The Loss and Accuracy thresholds can be estimated after a trial run of the model by monitoring the validation/training error graph.

s_bh
  • 360
  • 1
  • 5
  • So I should track (and log) the `val_loss` metric instead of `val_acc` in the name of output model. Is that right? And choose the lowest one. – Tina J Feb 08 '20 at 01:28
  • 2
    @TinaJ Yes, that would be better indicator of the model performance. Validation accuracy may fluctuate throughout the training procedure (a high validation accuracy reached in the initial epochs could be just a fluke, signifying little about the predictive power of the model). – s_bh Feb 08 '20 at 01:52
  • umm I re-train my model once in a while with added data. I see `val_acc` increases but when I test the model expecting better accuracy, it actually behaves poorlier than before. Is it because the `val_loss` was probably higher than before? – Tina J Feb 08 '20 at 04:21
0

The training accuracy tells you nothing about how good it is on other data than the ones it learned on, it could be better on this data because it memorized this examples.

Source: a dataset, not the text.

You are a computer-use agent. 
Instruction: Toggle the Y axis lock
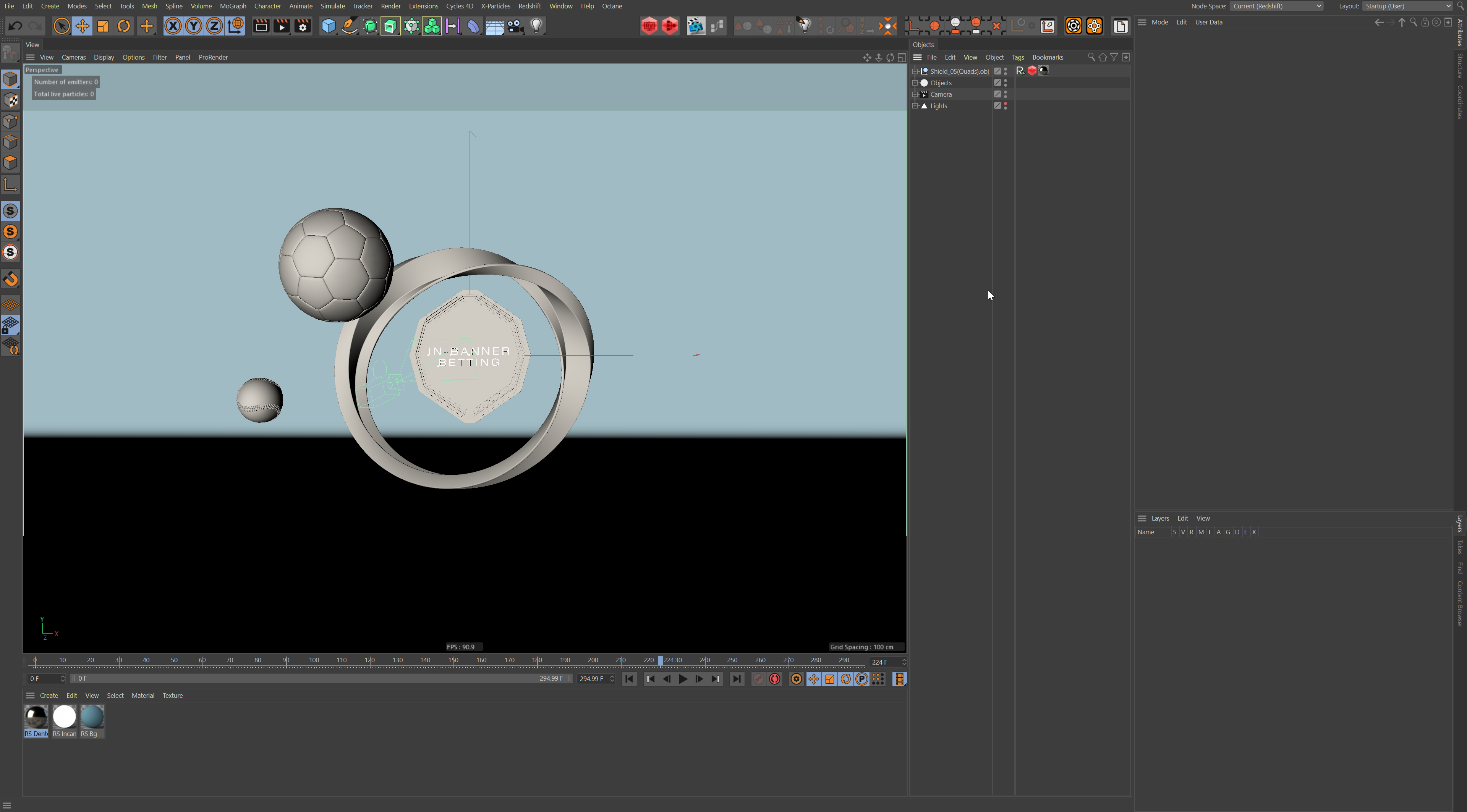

On the other hand the validation set is here to indicate you how good the model is to generalize what it learned to new data (hopefully the testing dataset accurately represents the diversity of the data).

As you are looking for a model which is good on every dataset you don't want to use training accuracy to choose your model and so you should choose the first one.

kirua
  • 424
  • 3
  • 11